Work task>
Drop the pictures; give again exactly the lines from the one holding "This screenshot has width=1456, height=819." through the end of the data.
= = = = =
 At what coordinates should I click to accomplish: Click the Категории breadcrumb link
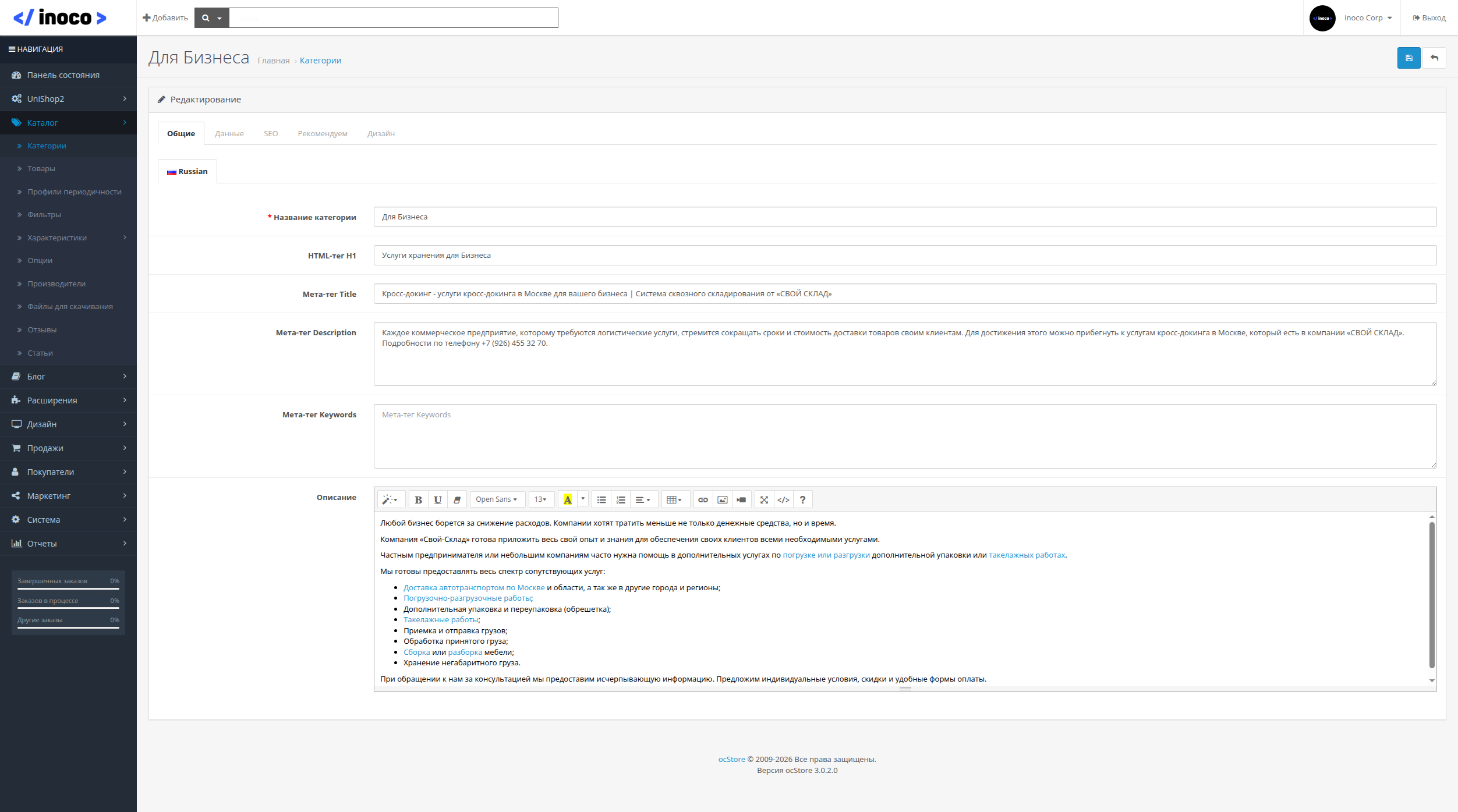point(320,61)
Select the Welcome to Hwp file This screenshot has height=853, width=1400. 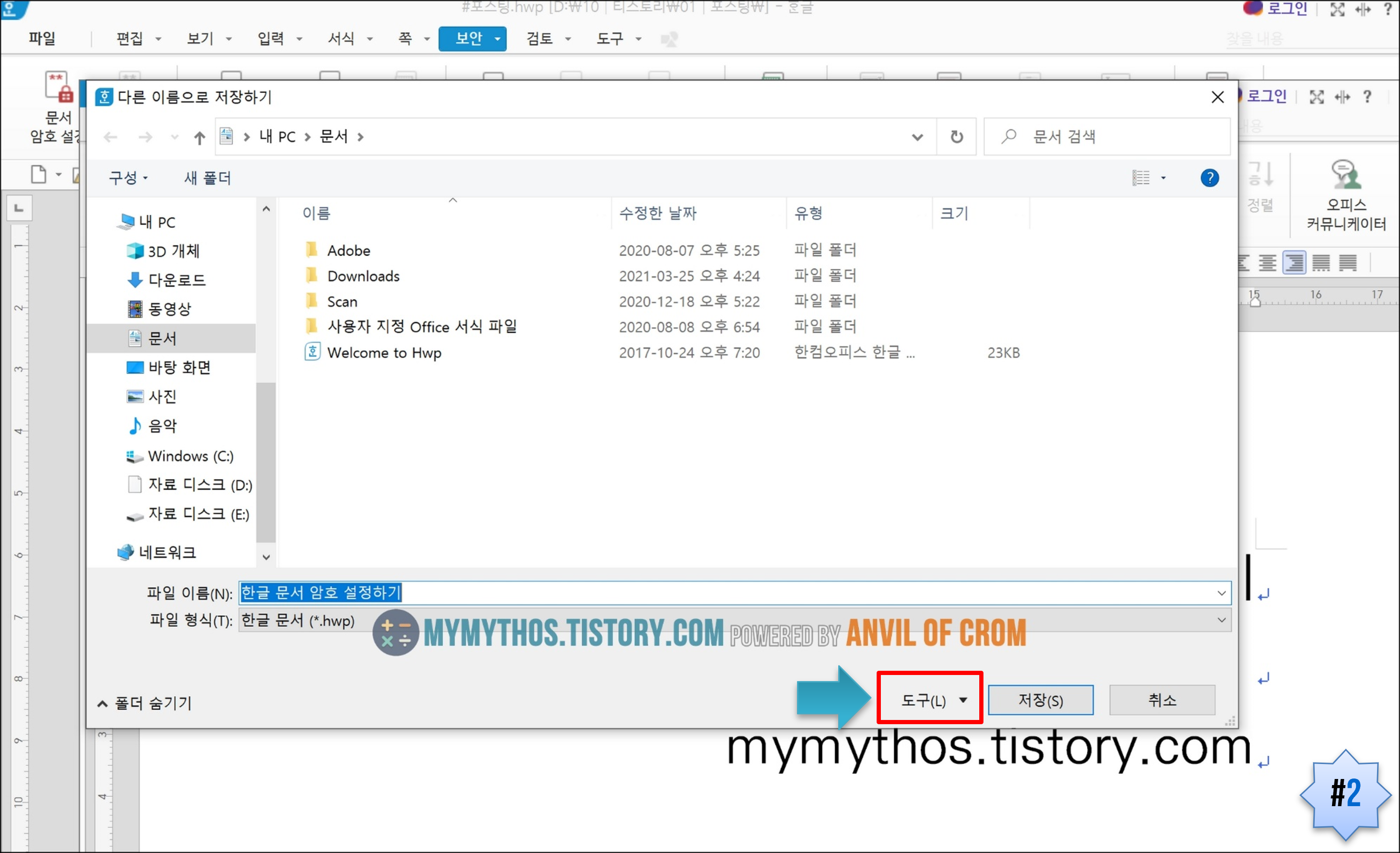click(384, 353)
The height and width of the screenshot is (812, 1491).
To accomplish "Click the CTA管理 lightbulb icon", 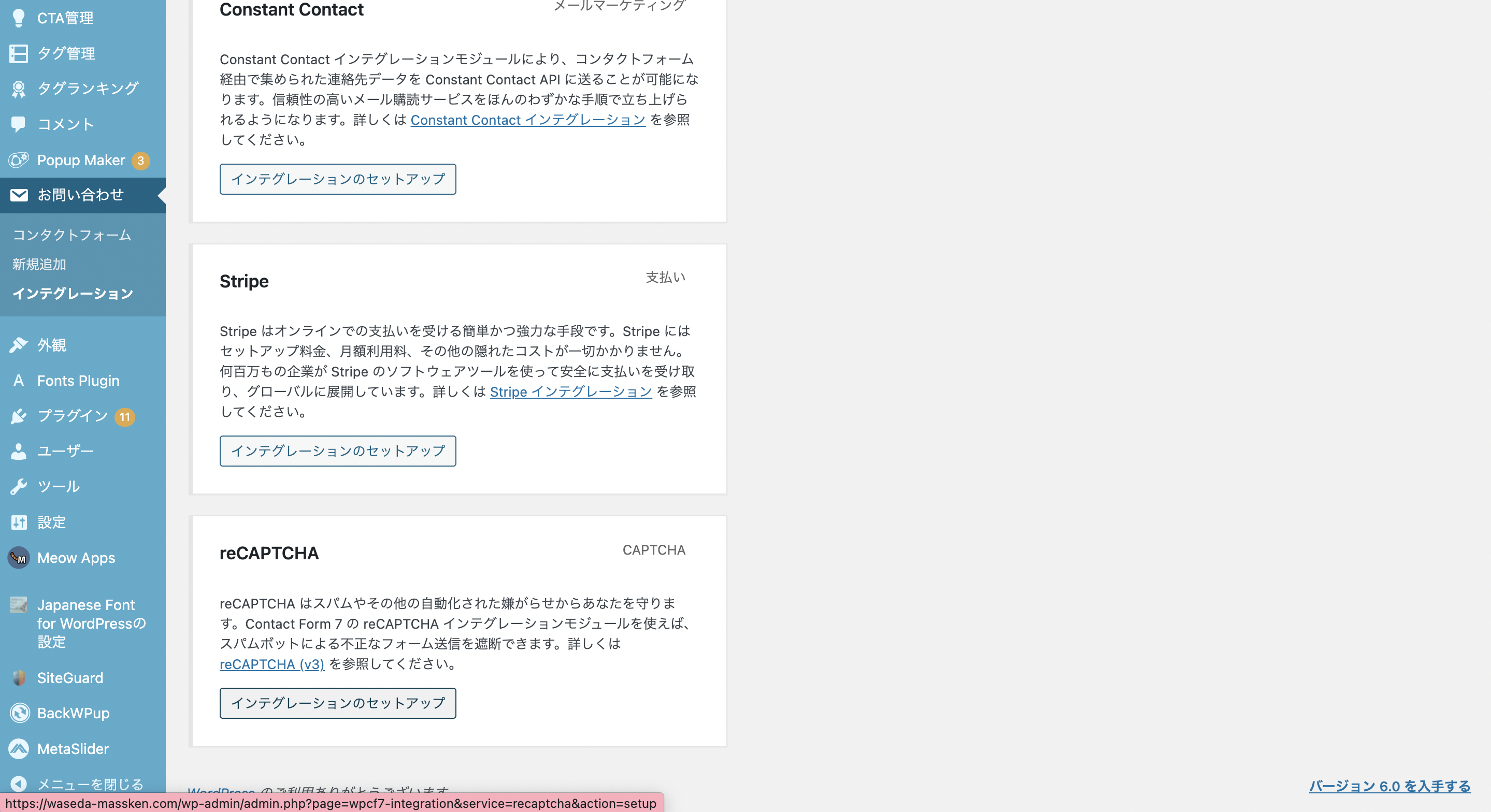I will [19, 18].
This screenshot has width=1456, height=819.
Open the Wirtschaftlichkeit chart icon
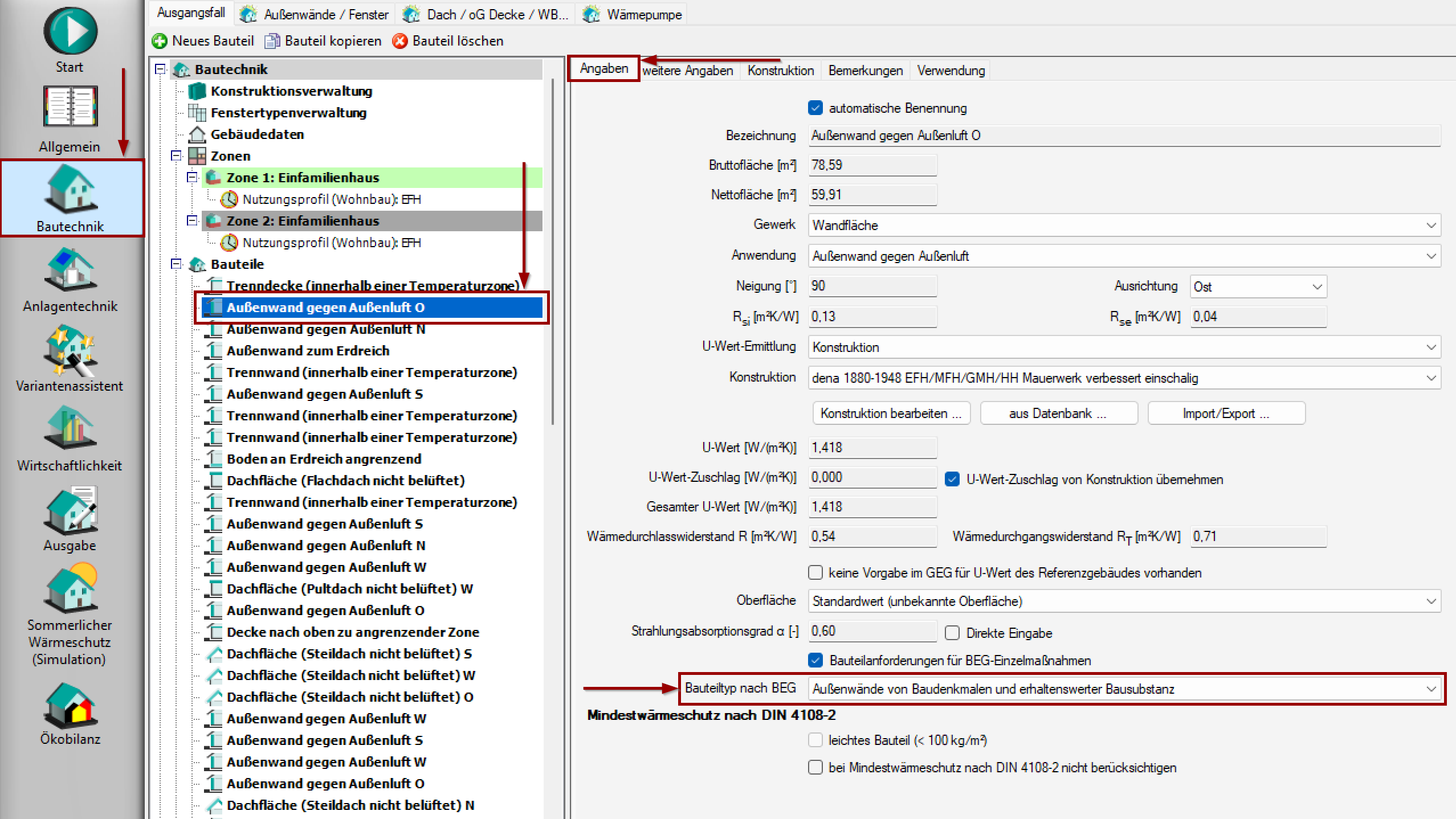coord(70,428)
= = = = =
Expected answer>
This screenshot has width=1456, height=819.
Open the Wirtschaftlichkeit chart icon
coord(70,428)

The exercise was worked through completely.